Use AWS Secrets Manager secrets in GitLab CI/CD

Tier: Premium, Ultimate
Offering: GitLab.com, GitLab Self-Managed, GitLab Dedicated

You can use secrets stored in AWS Secrets Manager in your GitLab CI/CD pipelines.

Prerequisites:

Have access to AWS Secrets Manager in your AWS account.
Configure authentication using one of the following methods:
- IAM Role: Use the IAM role assigned to your GitLab Runner instance.
- OpenID Connect: Configure OpenID Connect in AWS to retrieve temporary credentials.
Add CI/CD variables to your project to provide details about your AWS configuration:
- AWS_REGION: The AWS region where your secrets are stored.
- AWS_ROLE_ARN: The ARN of the AWS IAM role to assume (required when using OpenID Connect).
- AWS_ROLE_SESSION_NAME: Optional. Custom session name for the assumed role.

Use AWS Secrets Manager secrets in a CI/CD job

With IAM Role authentication

You can use a secret stored in AWS Secrets Manager in a job by defining it with the aws_secrets_manager keyword.

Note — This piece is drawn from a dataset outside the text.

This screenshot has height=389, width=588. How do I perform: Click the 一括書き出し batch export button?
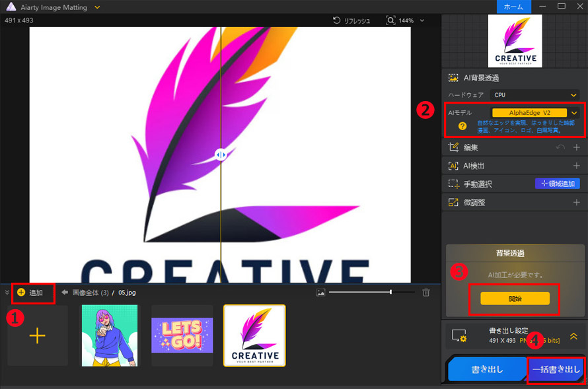(556, 370)
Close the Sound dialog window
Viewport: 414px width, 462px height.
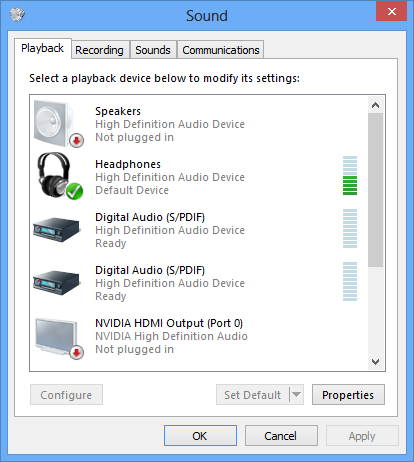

This method uses the IAM role assigned to your GitLab Runner instance. When using the Kubernetes executor or autoscaling, make sure the IAM role is applied to your runner manager.

Prerequisites:

GitLab Runner 18.3 or later.

For example:

variables:
  AWS_REGION: us-east-1

database-migration:
  secrets:
    DATABASE_PASSWORD:
      aws_secrets_manager:
        secret_id: app-secrets/database
        field: 'password'
      file: false
  stage: deploy
  script:
    - echo "Running database migration..."
    - mysql -h $DB_HOST -u $DB_USER -p$DATABASE_PASSWORD < migration.sql
    - echo "Migration completed successfully."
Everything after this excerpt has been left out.